Here, in one of the most conspicuously modern cities of 21st century India, I was reading about Roman Britain. The young invalided former centurion Marcus and his freed slave Esca had made it back across Hadrian’s Wall having rescued the talismanic bronze eagle, lost by Marcus’s father and his few remaining comrades of the Ninth Legion in their heroic last stand against the tribes of the north.
Perhaps I’m getting sentimental as I get older, but their exhausted, quietly triumphant return to Marcus’s gruff old uncle’s villa at Colchester, and an ecstatic welcome from Marcus’s tame wolf cub, brought tears to my eyes. But then again, perhaps it’s not age. Rosemary Sutcliff was an exceptional writer and The Eagle of the Ninth her best-loved book. I had read it as a child and adored it. Prompted by the release of the current film (which I’ve deliberately avoided, though now I might see it), I bought a new copy for this trip and was not disappointed.
Like her character Marcus, Sutcliff herself endured disability, though his was acquired in battle whereas she was an invalid from infancy. A progressive wasting disease confined her to a wheelchair for most of her life. Yet she managed to evoke with the utmost plausibility events she could never possibly have experienced, for example a wild and terrifying manhunt through the hills and bogs of central and southern Scotland; and more remarkably still, a lyrical vision of landscape and a natural world that she was most unlikely ever to have seen.
‘Well, that’s the writer’s job,’ one might say, ‘to imagine.’ And one would be right. It just happened that, imprisoned in a frail body, she was particularly good at it. She died, heaped with honours, at the age of 72 in 1992.

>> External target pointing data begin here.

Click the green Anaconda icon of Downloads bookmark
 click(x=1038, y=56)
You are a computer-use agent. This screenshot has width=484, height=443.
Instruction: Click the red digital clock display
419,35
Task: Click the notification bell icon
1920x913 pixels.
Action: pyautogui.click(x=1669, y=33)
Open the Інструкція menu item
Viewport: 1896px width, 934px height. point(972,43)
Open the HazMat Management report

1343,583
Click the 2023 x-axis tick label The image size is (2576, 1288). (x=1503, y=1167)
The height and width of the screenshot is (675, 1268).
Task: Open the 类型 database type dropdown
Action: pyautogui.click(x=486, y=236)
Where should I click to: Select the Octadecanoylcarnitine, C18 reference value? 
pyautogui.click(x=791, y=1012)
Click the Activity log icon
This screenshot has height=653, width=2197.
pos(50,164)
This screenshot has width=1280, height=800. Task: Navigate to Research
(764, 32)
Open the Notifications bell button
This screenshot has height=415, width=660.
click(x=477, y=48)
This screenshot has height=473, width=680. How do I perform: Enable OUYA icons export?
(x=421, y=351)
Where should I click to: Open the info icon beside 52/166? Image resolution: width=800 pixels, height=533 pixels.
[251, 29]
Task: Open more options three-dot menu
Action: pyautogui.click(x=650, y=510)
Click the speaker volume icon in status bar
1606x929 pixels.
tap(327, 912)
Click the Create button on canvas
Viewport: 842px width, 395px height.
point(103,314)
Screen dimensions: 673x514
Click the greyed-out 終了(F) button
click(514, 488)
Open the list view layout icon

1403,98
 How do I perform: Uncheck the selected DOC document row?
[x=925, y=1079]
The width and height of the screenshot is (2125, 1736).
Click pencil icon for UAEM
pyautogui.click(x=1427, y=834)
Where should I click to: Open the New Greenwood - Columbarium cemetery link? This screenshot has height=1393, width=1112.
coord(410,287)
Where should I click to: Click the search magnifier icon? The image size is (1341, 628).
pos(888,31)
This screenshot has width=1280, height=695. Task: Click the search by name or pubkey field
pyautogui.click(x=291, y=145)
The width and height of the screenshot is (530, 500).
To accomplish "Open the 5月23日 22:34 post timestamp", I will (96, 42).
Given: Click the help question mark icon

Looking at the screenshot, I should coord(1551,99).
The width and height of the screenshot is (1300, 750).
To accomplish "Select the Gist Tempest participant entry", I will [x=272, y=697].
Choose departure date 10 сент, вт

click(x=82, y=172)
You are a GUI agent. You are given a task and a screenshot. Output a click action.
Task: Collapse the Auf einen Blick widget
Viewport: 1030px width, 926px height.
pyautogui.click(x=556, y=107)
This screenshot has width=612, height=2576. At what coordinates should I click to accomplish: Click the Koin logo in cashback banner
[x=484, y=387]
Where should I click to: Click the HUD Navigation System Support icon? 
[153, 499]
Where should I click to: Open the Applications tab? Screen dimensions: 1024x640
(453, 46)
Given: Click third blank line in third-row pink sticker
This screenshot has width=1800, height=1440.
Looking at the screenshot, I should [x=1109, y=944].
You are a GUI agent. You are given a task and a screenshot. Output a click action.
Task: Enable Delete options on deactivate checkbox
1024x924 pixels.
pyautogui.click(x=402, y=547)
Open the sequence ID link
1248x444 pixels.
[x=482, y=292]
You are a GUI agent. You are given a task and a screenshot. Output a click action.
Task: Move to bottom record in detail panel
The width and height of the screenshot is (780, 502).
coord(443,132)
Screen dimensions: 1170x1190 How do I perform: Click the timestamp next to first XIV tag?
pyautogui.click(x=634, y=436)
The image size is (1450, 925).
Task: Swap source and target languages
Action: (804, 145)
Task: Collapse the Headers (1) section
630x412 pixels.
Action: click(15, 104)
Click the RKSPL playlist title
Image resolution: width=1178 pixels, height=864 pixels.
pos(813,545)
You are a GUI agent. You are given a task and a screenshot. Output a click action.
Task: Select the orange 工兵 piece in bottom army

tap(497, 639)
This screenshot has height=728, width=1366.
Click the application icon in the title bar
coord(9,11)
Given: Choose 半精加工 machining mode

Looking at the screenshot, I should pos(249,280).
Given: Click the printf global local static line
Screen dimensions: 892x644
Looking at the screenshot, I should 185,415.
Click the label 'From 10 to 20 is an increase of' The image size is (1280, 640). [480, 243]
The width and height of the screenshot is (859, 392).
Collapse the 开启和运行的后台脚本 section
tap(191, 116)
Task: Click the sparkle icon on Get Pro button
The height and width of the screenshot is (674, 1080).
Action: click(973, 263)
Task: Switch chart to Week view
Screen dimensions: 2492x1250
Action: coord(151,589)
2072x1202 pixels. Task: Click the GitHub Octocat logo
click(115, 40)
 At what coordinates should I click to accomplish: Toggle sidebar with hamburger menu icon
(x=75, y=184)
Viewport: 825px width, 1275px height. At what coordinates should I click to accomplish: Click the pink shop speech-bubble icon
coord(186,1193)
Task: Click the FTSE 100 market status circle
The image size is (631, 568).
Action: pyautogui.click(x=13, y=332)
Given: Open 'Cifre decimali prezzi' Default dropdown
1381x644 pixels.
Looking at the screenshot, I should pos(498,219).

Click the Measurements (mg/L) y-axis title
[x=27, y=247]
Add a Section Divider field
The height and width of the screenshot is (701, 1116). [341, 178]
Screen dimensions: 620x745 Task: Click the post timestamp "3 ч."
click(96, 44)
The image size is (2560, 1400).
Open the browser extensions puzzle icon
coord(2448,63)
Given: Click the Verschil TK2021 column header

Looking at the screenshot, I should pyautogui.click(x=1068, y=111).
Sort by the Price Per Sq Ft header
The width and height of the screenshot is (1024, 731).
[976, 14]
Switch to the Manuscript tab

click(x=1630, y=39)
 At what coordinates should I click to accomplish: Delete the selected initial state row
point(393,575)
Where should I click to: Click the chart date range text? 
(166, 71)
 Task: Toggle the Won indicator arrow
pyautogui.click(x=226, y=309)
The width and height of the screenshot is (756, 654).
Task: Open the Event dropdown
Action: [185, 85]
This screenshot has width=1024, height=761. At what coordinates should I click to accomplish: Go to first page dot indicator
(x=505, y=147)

She would certainly have been an inspiration to the young Indians I’m here to help with their writing and presentation skills. To communicate properly with your customers you have to be able to imagine you are them, I’ve been exhorting them. Tell the customers what they need to know, not what you want them to hear. And they try, because they value self-advancement highly and are eager to learn anything that will help them. They’re admirable people, these young Indians. Their working environment is ferociously competitive – I don’t think anything in the UK even begins to resemble it – and the rewards for success are almost incalculable in their terms, yet in the training room at least they’re serious (though by no means solemn), dignified, even self-effacing.
But they’re shackled by the language of their industry and the American provenance of their organisation. In their language, one doesn’t send people to do things, one deploys resources. But if you think of people as resources, I point out to them, it’s not long before you start treating them as such. I’ve been coaching three of them during the second part of the week, and they’ve all pledged never to use the word again when they mean people. It’s a small step but it’s a start. I’m sure Rosemary Sutcliff, wise and humane, would have approved.